La economía de la Patagonia Sur atraviesa una tormenta perfecta que combina el achicamiento del sector privado con una necesidad social cada vez más urgente de conseguir ingresos. Según el último informe del Observatorio de Economía de la Facultad de Ciencias Económicas de la UNPSJB, correspondiente al primer trimestre de 2026, la región enfrenta una profunda contracción en su tejido productivo que se traduce en dos fenómenos alarmantes y directamente relacionados: la desaparición de empresas registradas y la caída en picada del empleo formal privado.
El diagnóstico del Observatorio es contundente. En los últimos años, la región sufrió la pérdida neta de 1.043 empresas y la destrucción de 24.000 puestos de trabajo formales. Lejos de tratarse de un bache temporal, el mercado de trabajo regional muestra signos de saturación: los trabajadores que son expulsados del sistema no logran reinsertarse, mientras que la presión de quienes buscan un nuevo empleo o un segundo trabajo para mitigar la crisis no para de crecer.
Radiografía de la crisis en cada provincia
El impacto del freno económico no ha sido homogéneo, pero golpeó con dureza a las tres provincias de la región. Tierra del Fuego lidera el cierre de comercios e industrias en términos porcentuales, mientras que Santa Cruz encabeza la pérdida relativa de puestos laborales.
– Chubut es la jurisdicción que más empresas perdió en términos absolutos (-514), resignando casi el 10% de su fuerza laboral privada con 8.700 asalariados menos.
– Santa Cruz exhibe la caída del empleo más severa de la región en términos proporcionales (-14,3%), un desplome que equivale a 8.100 puestos destruidos en un entramado que además vio cerrar 248 firmas.
– Tierra del Fuego muestra la situación más crítica en el sector empresarial: desapareció el 10,6% de sus compañías registradas (-281), arrastrando consigo a 7.200 puestos de trabajo formales (-14,2%).

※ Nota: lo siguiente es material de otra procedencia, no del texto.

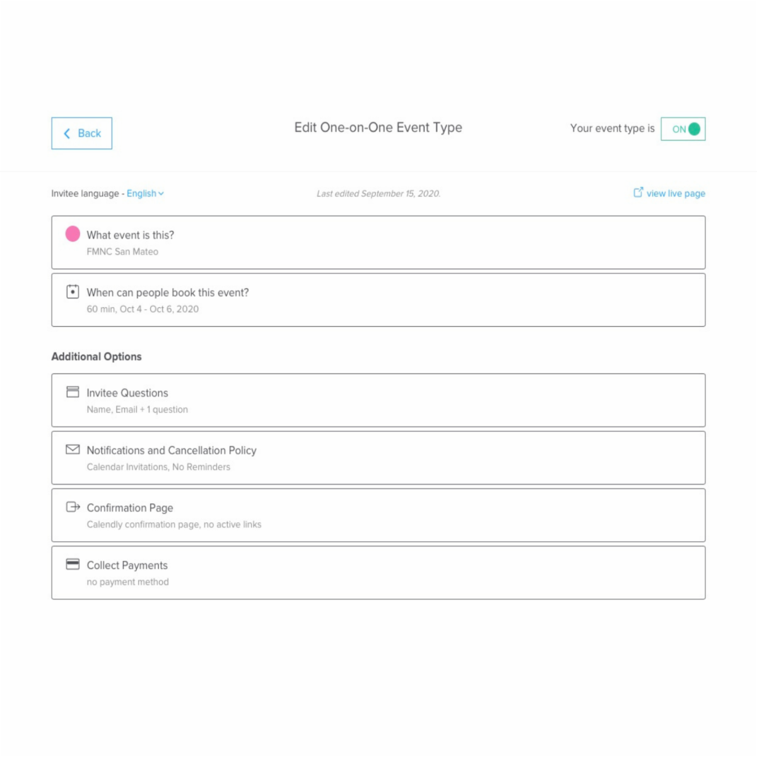The height and width of the screenshot is (757, 757).
Task: Open the Invitee language English dropdown
Action: (x=145, y=194)
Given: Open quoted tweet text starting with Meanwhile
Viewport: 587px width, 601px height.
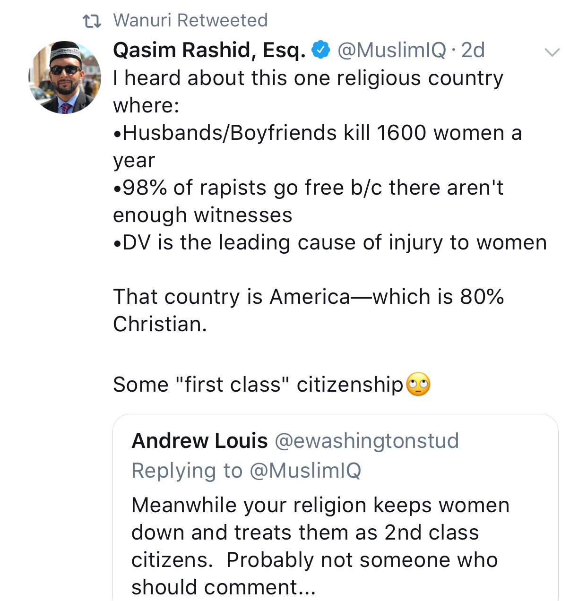Looking at the screenshot, I should [x=320, y=505].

Crece la presión por trabajar: el mapa de los aglomerados
A la par que las persianas se bajan y los puestos de trabajo se reducen, la demanda de empleo en las calles se dispara. El concepto de «presión en el mercado laboral» que mide la UNPSJB incluye no solo a los desocupados, sino a las personas que tienen un empleo informal o precario y buscan activamente incorporarse al mercado formal o sumar más horas de trabajo para llegar a fin de mes.
En el primer trimestre de 2026, los datos por ciudades encienden alarmas generalizadas:
– Río Grande / Tolhuin: Registra el índice más alto de la región con un 36,3% de presión laboral.
– Rawson / Trelew: Sigue de cerca con un 36%, consolidando una situación social compleja en el valle de Chubut.
– Ushuaia: En la capital fueguina, la presión alcanza al 27,9% de la población activa.
– Comodoro Rivadavia / Rada Tilly: Se ubica como el aglomerado con menor impacto relativo, aunque con un nada despreciable 16,3%.
El nudo del problema: El contexto actual presenta una trampa estructural. La salida de trabajadores del sector formal no encuentra un colchón en el resto de la economía regional; la reinserción es prácticamente nula, lo que empuja a miles de patagónicos a la búsqueda desesperada de alternativas en un mercado cada vez más chico.
Analizar estos indicadores provistos por la academia regional permite dimensionar la magnitud de los desafíos actuales. La Patagonia Sur, históricamente ligada a salarios altos y dinamismo laboral por sus recursos energéticos, pesqueros e industriales, hoy se enfrenta a la urgente tarea de revertir el achicamiento de su sector privado si quiere evitar un deterioro social crónico.